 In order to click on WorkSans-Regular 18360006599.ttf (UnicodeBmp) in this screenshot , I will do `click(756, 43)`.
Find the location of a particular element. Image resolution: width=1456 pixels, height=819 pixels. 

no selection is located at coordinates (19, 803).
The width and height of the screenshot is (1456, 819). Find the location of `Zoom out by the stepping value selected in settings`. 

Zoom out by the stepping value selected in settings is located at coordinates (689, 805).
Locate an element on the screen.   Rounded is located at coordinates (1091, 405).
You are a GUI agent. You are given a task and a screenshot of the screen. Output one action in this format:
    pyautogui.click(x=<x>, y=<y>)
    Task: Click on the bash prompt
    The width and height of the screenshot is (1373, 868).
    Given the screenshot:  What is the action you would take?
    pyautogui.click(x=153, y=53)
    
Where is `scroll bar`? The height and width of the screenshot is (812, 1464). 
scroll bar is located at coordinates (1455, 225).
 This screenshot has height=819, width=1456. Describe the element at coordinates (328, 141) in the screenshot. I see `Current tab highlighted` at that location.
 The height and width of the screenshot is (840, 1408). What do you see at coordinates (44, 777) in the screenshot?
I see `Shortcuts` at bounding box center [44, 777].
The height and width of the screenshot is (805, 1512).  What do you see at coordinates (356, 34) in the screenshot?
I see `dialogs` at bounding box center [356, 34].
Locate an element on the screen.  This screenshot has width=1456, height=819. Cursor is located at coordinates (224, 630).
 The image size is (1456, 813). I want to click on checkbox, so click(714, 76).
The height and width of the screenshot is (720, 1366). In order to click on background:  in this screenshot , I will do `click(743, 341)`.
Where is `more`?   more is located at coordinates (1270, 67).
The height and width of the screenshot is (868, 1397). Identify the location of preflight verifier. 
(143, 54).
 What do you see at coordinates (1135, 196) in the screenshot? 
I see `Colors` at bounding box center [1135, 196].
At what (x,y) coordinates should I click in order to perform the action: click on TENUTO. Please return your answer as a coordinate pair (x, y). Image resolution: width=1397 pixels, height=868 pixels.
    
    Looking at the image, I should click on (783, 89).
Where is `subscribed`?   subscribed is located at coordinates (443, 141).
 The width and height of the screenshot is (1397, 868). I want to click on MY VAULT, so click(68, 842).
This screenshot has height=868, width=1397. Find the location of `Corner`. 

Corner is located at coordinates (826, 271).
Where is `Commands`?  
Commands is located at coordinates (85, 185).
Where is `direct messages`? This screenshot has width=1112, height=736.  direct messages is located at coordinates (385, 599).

=====

• TASK DETAILS
Copy all of the material above without changing anything.

• THE REPLY
 In order to click on WorkSans-Regular 18360006599.ttf (UnicodeBmp) in this screenshot , I will do `click(756, 43)`.
Find the location of a particular element. Image resolution: width=1456 pixels, height=819 pixels. 

no selection is located at coordinates (19, 803).
The width and height of the screenshot is (1456, 819). Find the location of `Zoom out by the stepping value selected in settings`. 

Zoom out by the stepping value selected in settings is located at coordinates (689, 805).
Locate an element on the screen.   Rounded is located at coordinates (1091, 405).
You are a GUI agent. You are given a task and a screenshot of the screen. Output one action in this format:
    pyautogui.click(x=<x>, y=<y>)
    Task: Click on the bash prompt
    The width and height of the screenshot is (1373, 868).
    Given the screenshot:  What is the action you would take?
    pyautogui.click(x=153, y=53)
    
Where is `scroll bar`? The height and width of the screenshot is (812, 1464). 
scroll bar is located at coordinates (1455, 225).
 This screenshot has height=819, width=1456. Describe the element at coordinates (328, 141) in the screenshot. I see `Current tab highlighted` at that location.
 The height and width of the screenshot is (840, 1408). What do you see at coordinates (44, 777) in the screenshot?
I see `Shortcuts` at bounding box center [44, 777].
The height and width of the screenshot is (805, 1512).  What do you see at coordinates (356, 34) in the screenshot?
I see `dialogs` at bounding box center [356, 34].
Locate an element on the screen.  This screenshot has width=1456, height=819. Cursor is located at coordinates (224, 630).
 The image size is (1456, 813). I want to click on checkbox, so click(714, 76).
The height and width of the screenshot is (720, 1366). In order to click on background:  in this screenshot , I will do `click(743, 341)`.
Where is `more`?   more is located at coordinates (1270, 67).
The height and width of the screenshot is (868, 1397). Identify the location of preflight verifier. 
(143, 54).
 What do you see at coordinates (1135, 196) in the screenshot? 
I see `Colors` at bounding box center [1135, 196].
At what (x,y) coordinates should I click in order to perform the action: click on TENUTO. Please return your answer as a coordinate pair (x, y). Image resolution: width=1397 pixels, height=868 pixels.
    
    Looking at the image, I should click on (783, 89).
Where is `subscribed`?   subscribed is located at coordinates (443, 141).
 The width and height of the screenshot is (1397, 868). I want to click on MY VAULT, so click(68, 842).
This screenshot has height=868, width=1397. Find the location of `Corner`. 

Corner is located at coordinates (826, 271).
Where is `Commands`?  
Commands is located at coordinates (85, 185).
Where is `direct messages`? This screenshot has width=1112, height=736.  direct messages is located at coordinates (385, 599).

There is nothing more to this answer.